In European folklore, the wren is the king of the birds, (Note: Historically, the name "wren" was used for several unrelated but very small birds, notably "Golden-crested Wren" or "Golden-crowned Wren" (now goldcrest), "Willow Wren" (now willow warbler) and "Wood Wren" (now wood warbler); these legends may have developed from these species, rather than Eurasian wren, particularly so the goldcrest with its even smaller size and its golden crown signifying kingship. See Goldcrest#In culture for additional detail and citations.) according to a fable attributed to Aesop by Plutarch, when the eagle and the wren strove to fly the highest, the wren rested on the eagle's back, and when the eagle tired, the wren flew out above him. Thus, Plutarch implied, the wren proved that cleverness is better than strength. The wren's majesty is recognized in such stories as the Grimm Brothers' The Willow-Wren and the Bear. Aristotle and Plutarch called the wren basileus (king) and basiliskos (little king).
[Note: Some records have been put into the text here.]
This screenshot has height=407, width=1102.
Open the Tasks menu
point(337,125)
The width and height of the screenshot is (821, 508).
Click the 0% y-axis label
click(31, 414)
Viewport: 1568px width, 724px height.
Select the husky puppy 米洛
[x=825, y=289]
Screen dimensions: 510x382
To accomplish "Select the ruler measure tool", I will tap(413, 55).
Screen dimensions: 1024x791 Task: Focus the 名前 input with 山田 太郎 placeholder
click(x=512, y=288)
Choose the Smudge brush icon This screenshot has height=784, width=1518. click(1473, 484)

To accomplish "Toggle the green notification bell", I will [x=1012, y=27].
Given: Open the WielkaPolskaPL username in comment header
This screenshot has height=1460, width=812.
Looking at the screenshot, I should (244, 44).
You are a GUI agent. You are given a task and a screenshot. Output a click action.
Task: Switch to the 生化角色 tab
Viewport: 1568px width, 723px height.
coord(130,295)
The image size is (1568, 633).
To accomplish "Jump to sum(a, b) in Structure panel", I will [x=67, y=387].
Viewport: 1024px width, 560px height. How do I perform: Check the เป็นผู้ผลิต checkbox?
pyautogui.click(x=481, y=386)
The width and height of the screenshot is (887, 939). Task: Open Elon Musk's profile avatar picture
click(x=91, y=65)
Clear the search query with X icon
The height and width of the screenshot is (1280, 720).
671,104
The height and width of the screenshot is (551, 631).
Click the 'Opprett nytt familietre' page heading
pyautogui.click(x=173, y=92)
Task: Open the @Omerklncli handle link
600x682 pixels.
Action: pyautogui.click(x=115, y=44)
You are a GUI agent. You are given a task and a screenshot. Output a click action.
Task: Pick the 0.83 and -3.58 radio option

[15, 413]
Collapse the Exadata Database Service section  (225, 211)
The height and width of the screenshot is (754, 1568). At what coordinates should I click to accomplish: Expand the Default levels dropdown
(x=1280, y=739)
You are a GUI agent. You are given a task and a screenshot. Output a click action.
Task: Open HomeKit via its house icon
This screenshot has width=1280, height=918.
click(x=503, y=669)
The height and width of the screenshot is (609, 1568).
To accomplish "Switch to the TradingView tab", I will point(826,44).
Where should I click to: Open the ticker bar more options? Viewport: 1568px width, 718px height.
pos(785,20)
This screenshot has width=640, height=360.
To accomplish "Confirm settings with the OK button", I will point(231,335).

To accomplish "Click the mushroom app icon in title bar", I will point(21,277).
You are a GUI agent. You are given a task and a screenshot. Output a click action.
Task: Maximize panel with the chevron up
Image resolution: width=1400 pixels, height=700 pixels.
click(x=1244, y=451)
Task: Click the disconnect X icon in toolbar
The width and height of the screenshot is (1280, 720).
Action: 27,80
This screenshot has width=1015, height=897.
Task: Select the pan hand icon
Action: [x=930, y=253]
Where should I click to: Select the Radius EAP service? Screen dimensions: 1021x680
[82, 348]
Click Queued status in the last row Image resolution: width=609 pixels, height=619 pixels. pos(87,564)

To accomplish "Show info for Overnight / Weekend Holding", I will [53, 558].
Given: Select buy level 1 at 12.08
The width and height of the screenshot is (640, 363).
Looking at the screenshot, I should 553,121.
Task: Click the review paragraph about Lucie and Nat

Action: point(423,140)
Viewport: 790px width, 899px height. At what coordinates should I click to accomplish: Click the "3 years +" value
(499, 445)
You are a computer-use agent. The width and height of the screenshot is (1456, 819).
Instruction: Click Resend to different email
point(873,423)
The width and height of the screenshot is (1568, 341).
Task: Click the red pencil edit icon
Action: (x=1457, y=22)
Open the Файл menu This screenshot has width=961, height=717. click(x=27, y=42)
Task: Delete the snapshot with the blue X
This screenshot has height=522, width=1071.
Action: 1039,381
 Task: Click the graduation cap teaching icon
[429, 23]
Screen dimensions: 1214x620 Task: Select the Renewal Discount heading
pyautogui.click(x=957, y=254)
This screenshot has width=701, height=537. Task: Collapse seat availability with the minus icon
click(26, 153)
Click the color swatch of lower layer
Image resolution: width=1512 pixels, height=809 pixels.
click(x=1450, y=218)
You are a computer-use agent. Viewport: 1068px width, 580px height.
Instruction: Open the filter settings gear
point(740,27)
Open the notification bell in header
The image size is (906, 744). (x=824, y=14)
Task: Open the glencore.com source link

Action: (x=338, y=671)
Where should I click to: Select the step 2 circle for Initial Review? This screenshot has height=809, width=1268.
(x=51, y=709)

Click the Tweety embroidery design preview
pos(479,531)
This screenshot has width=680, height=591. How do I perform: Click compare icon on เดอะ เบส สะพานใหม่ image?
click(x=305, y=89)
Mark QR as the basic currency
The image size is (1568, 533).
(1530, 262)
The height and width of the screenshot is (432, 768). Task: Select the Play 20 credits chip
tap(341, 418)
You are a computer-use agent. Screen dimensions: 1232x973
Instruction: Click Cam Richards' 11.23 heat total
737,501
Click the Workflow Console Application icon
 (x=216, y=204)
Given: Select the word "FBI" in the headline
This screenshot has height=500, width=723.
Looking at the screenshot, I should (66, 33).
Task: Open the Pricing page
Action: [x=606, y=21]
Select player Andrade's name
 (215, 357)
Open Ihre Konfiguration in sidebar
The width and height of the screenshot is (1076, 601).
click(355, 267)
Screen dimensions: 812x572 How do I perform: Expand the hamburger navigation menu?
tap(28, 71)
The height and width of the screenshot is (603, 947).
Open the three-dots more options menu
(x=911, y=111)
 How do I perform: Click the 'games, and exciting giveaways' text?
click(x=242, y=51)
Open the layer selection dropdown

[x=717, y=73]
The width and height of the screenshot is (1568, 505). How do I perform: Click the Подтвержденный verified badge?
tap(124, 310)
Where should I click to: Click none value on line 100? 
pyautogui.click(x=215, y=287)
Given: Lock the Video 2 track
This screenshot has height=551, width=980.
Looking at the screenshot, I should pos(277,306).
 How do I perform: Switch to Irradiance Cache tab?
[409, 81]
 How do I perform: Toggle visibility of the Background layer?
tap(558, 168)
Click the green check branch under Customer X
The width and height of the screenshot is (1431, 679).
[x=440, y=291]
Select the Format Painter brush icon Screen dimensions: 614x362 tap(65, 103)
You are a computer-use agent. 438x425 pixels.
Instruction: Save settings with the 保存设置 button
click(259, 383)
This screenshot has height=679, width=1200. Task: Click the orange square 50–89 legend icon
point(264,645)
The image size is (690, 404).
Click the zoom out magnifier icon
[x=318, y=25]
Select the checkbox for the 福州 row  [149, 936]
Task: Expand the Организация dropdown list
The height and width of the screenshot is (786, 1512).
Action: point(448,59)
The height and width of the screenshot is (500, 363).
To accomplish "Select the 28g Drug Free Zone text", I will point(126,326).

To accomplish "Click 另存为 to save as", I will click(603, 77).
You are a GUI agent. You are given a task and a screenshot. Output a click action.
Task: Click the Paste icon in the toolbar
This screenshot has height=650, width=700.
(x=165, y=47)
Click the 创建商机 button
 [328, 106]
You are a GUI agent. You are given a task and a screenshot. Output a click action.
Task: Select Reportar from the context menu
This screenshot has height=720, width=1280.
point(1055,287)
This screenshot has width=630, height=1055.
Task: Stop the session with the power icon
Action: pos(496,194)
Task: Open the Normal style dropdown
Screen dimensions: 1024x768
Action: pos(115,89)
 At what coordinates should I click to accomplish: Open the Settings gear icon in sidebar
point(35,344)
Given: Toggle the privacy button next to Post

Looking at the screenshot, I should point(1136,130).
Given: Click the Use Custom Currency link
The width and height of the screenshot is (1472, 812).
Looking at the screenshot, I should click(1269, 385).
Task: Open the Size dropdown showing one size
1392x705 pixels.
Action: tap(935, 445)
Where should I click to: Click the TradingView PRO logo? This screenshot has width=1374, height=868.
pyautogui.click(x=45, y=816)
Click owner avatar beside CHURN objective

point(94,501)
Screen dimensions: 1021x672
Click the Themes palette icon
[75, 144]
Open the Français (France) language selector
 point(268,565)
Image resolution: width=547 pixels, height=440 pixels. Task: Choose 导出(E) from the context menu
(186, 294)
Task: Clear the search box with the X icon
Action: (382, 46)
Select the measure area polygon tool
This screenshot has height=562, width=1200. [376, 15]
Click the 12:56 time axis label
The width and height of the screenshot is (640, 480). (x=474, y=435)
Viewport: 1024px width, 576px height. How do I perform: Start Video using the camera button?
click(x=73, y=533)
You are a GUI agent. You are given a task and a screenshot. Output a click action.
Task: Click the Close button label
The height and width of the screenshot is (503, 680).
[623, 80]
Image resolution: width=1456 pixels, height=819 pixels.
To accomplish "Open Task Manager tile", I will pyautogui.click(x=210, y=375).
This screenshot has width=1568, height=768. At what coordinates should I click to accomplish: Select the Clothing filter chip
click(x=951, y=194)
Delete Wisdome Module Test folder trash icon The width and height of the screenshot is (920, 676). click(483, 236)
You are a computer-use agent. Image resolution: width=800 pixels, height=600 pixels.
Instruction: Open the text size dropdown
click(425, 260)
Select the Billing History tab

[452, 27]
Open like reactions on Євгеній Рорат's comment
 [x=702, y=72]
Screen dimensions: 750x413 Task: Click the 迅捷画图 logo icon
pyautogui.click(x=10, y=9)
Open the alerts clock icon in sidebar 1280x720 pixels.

In German, the wren is called Zaunkönig (king of the fence). An old German name was "Schneekönig" (snow king), and in Dutch, it is "winterkoning" (winter king), which all refer to king. In Japan, the wren is labelled king of the winds, and the myth of The Wren Among the Hawks sees the wren successfully hunt a boar that the hawks could not, by flying into its ear and driving it mad.

It was a sacred bird to the Druids, who considered it "king of all birds", and used its musical notes for divination. The shape-shifting Fairy Queen took the form of a wren, known as "Jenny Wren" in nursery rhymes. A wren's feather was thought to be a charm against disaster or drowning.

The wren also features in the legend of Saint Stephen, the first Christian martyr, who supposedly was betrayed by the noisy bird as he attempted to hide from his enemies. Traditionally, Saint Stephen's Day (26 December) has been commemorated by Hunting the Wren, where young wren-boys would catch the bird and then ritually parade it around town, as described in the traditional "Wren Song". The Wren, the Wren, the king of all birds, Saint Stephen's day was caught in the furze. Although he is little, his family's great, I pray you, good landlady, give us a treat. The tradition, and the significance of the wren as a symbol and sacrifice of the old year, is discussed in Sir James Frazer's The Golden Bough.

According to Suetonius, the assassination of Julius Caesar was foretold by an unfortunate wren. On the day before the Ides of March, a wren was seen being pursued in a frenzy by various other birds. With a conspicuous sprig of laurel clamped in its beak, the wren flew desperately into the Roman Senate, but there its pursuers overtook it and tore it to pieces.

===Cultural depictions===
- The old British farthing coin featured a wren on the reverse side from 1937 to 1960. The wren was chosen because it was thought of as Britain's smallest bird.
- Wrens have been featured on postage stamps from Albania, Alderney, Belarus, Belgium, Bulgaria, the Faroe Islands, France, Germany, Britain, Guernsey, Hungary, Iceland, Ireland, the Isle of Man, Jersey, the Netherlands, San Marino, the United States, (Note: The 1999 U.S. stamp features a "winter wren (Troglodytes troglodytes)" of the Pacific Coast Rain Forest; this bird was subsequently classified as the Pacific wren (Troglodytes pacificus).) and Vatican City.